[WORK TASK] An exact reproduction of the entries is needed. Keep all pictures out of it.

[Start of section]

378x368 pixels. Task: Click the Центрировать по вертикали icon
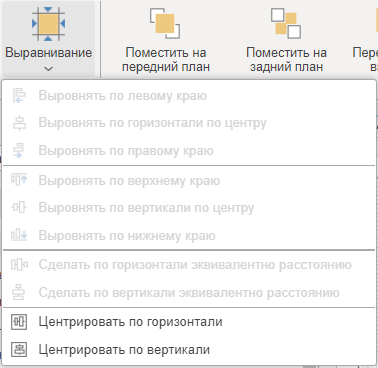pyautogui.click(x=19, y=350)
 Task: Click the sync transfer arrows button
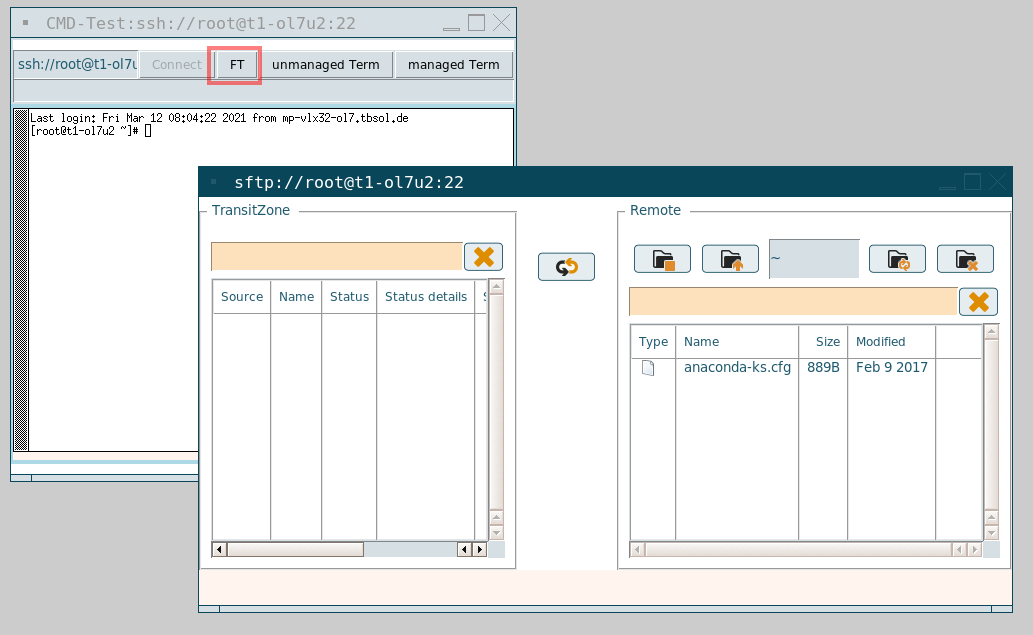coord(566,267)
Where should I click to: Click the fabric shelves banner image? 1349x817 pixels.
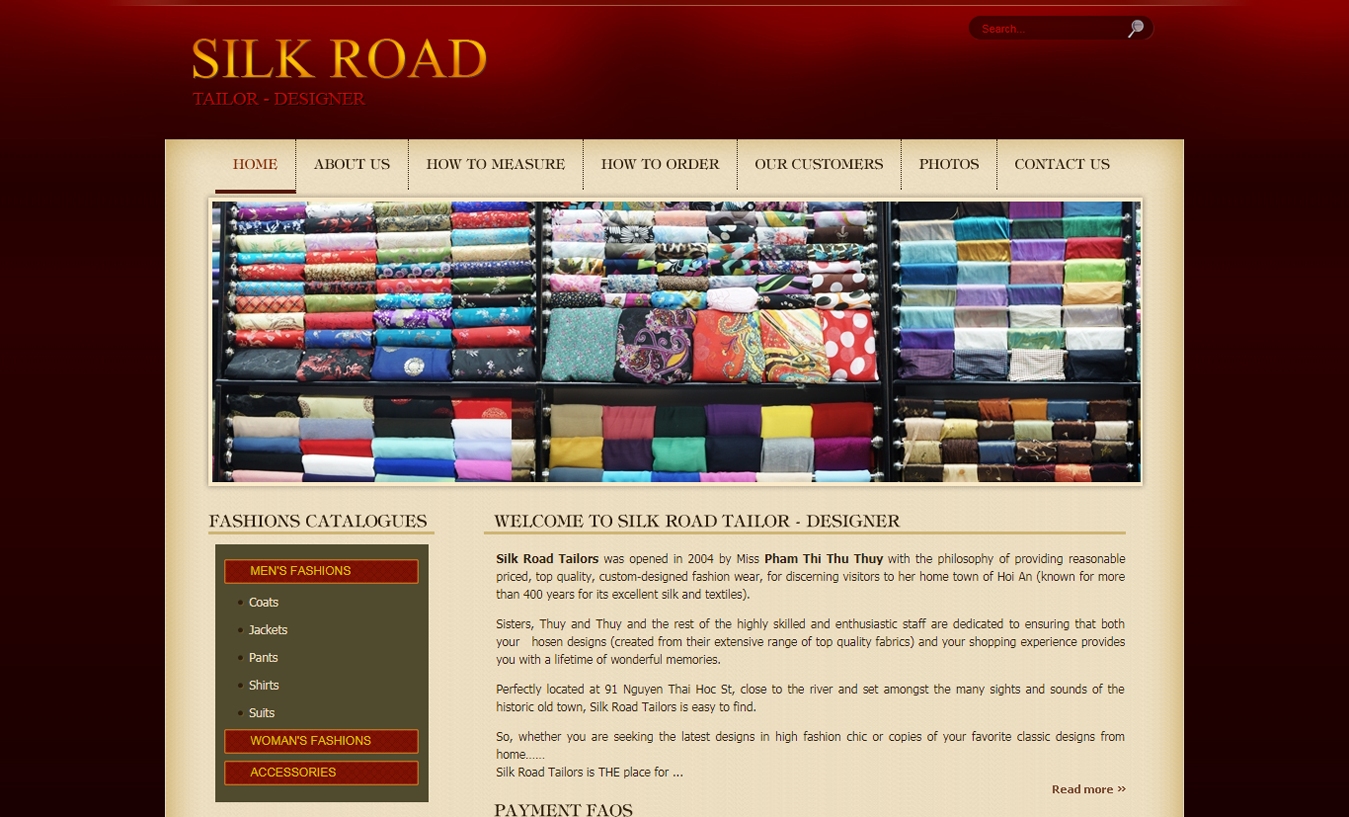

[End of section]

[OUTPUT OF THE TASK]
378x368 pixels. Task: Click the Центрировать по вертикали icon
pyautogui.click(x=19, y=350)
 Task: Click the sync transfer arrows button
coord(566,267)
Where should I click to: Click the fabric shelves banner image? 1349x817 pixels.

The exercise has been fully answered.